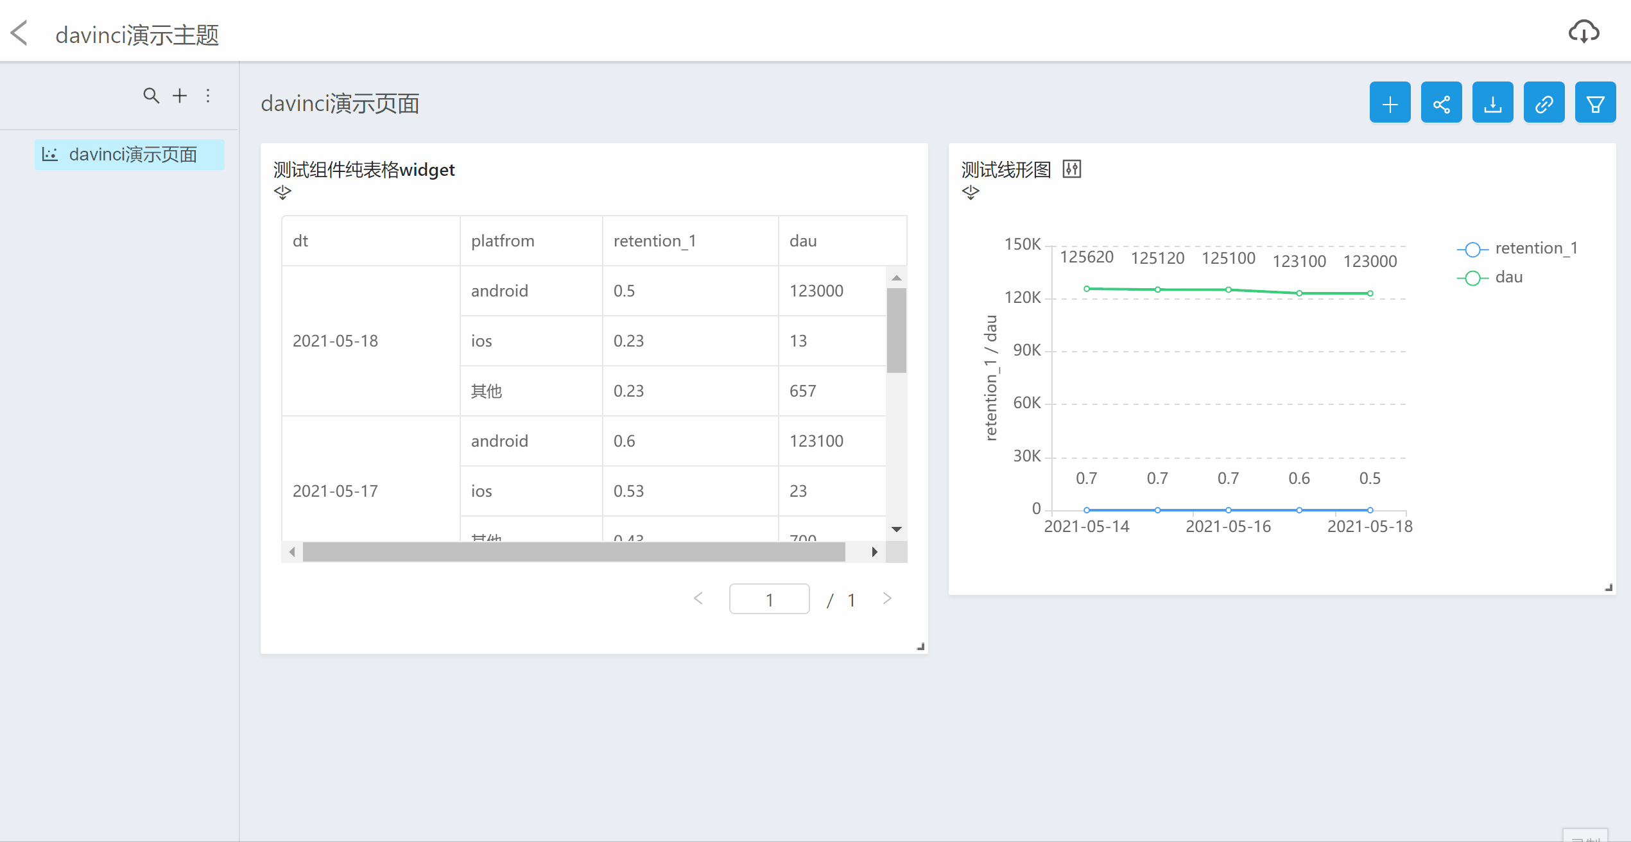
Task: Open the sidebar more actions menu
Action: click(207, 95)
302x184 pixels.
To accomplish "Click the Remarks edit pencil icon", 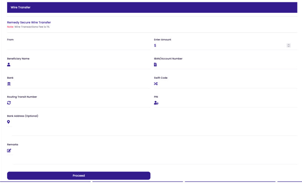I will pos(9,151).
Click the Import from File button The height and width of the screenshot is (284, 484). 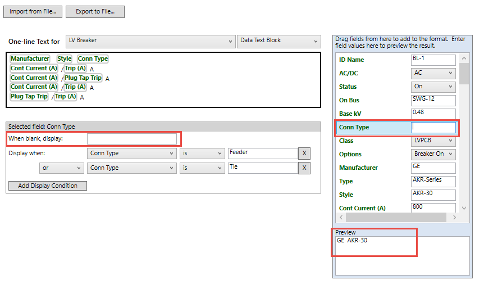coord(33,12)
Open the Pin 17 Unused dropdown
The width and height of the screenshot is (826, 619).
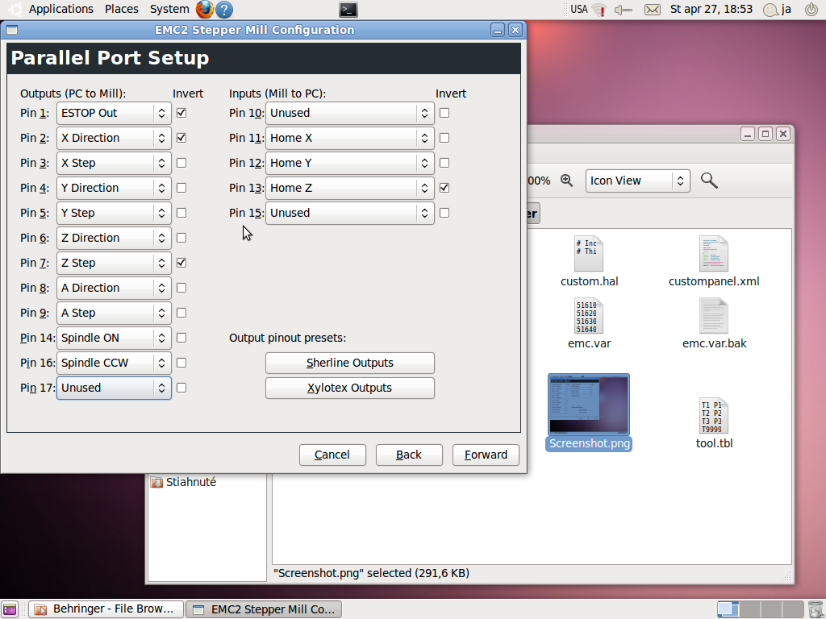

+++++

**The exercise**: Switch "dropdown" to "menu" in the entries from the line containing "Open the Pin 17 Unused dropdown" through the end of the entries, leaving everything else unchanged. Give only those lines and leave the pictures out.

**Answer to the problem**:
Open the Pin 17 Unused menu
The width and height of the screenshot is (826, 619).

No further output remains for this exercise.